EXCERPTED TEXT:
Thursday, May 03, 2007

On growing up

Oh to grow up.
Please Peter, can't you rescue me and wisk me away?
Oh how I wish he would. I have often sat staring out into the dark night hoping to see a slight trail of pixie dust following a whoosh of air. Suddenly he would appear and rescue me away into the night. And the fun and games we would play. And the times to be had. Such a daydream.
But here I sit. Growing older by the second. And full of fear for the future. I anticipate and I play excited and I look forward to adulthood... but it's a rather scary thought.
I'm starting my first fulltime job this summer. That's right, I could start my own 401K and get medical. I'm not doing either of those things but it's offered as a benefit. I get paid time off though. That's a nice little benefit right there. Many teenagers have already had several fulltime jobs during the summer by the time they are my age. But this will be my first ever. And it will be my second "real" job ever. I'm kinda scared. What if I can't do it? What if I fail? What if I get fired? What if I accidentally hang up on a customer? What if I charge the wrong account excesses of money? (I'm working at the J.Crew call center for those who are wondering what in the world I am talking about) I am nervous. And I get antsy. I'll at least get to sit all day so my feet won't get sore. And I can wear whatever I want, but what if I just hate it. I can't quit. I'll keep this job until I leave Lynchburg... but what if.

THE DATA:
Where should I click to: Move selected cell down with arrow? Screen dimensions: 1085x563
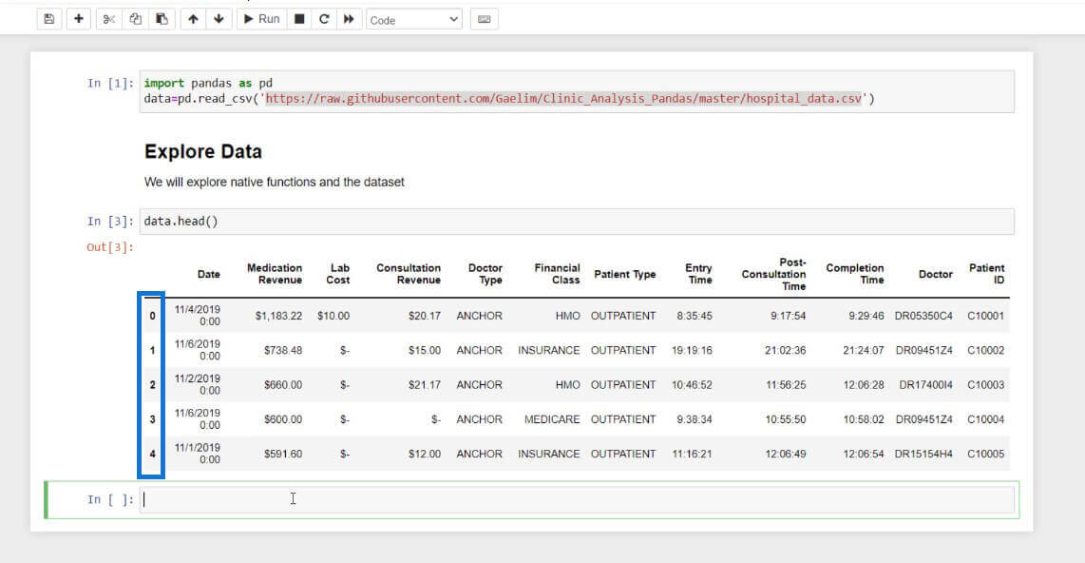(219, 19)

---

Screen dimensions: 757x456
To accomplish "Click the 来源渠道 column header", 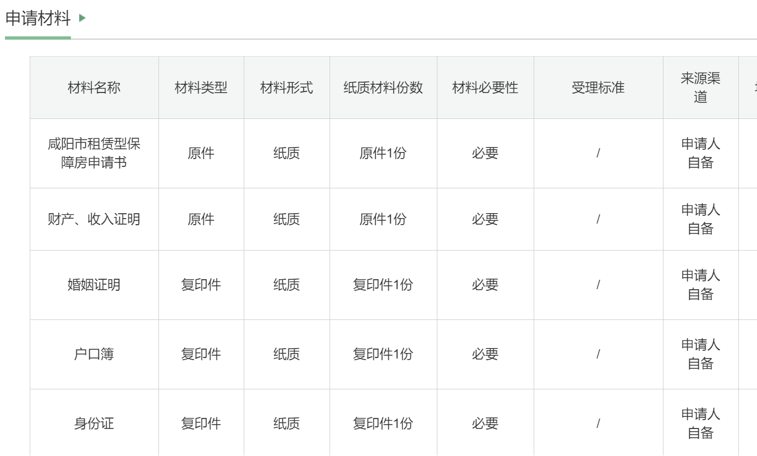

==

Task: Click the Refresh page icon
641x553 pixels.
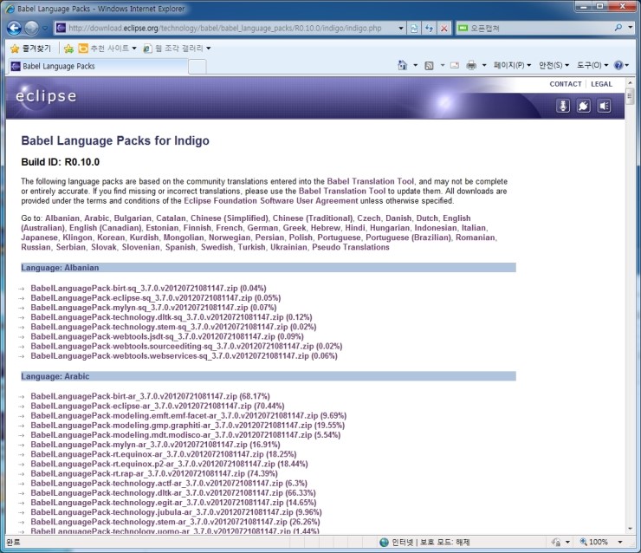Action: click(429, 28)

QUESTIONS:
[1] In the blog post on growing up, where is the writer starting a first full-time job this summer?
[2] Could you extend the blog post on growing up by writing what comes after its last sentence?

LIST OF ANSWERS:
[1] At the J.Crew call center.

[2]
I know, there I go again with my what ifs. I'm the queen of what if. I rather like it though.
And next semester I'll be doing my internship as well. At first I was very excited about this. And I still am. But the next step after this is actually working at an agency. For now I'll be an Assistant Case Worker. The next step is to be added to the payroll and getting my masters. After that it's the real thing! What am I getting myself into? Am I ready to enter the field on my own? Am I prepared to be there for families and to make the right matches? Has God really put it in my future to do this? Am I just kdding myself?
Yes, I am doubting myself. I am not doubting God. Not at all. But what if I just misinterpretted a few signs here and there? What if this isn't what i'm supposed to be doing? What if I'm in the wrong major and what if I'm pursuing the wrong goals? To truly do well in my field I will have to be annointed by God. He will have to be my blessing and give me insight and wisdom. And wha if this isn't what he has in mind for me? What if I am just lost and confused? It wouldn't be the first time. I thought God was telling me a lot of things this year that I suppose weren't true. At least all those doors slammed shut in my face in a hurry.
Why do I have to doubt? I suppose it is good. I will explore all my options once again and hopefully will fall back on the same ground I'm on now. Everything makes perfect sense... but is that what God wants? Maybe God just wants me to jump and not look forward and surely not look behind. I just need to take a leap of faith. And have faith. Period. Not analyze. Not question. And not research.

Oh dearie me. Lots ot do. Lots to think about. But first, sleep. I need sleep.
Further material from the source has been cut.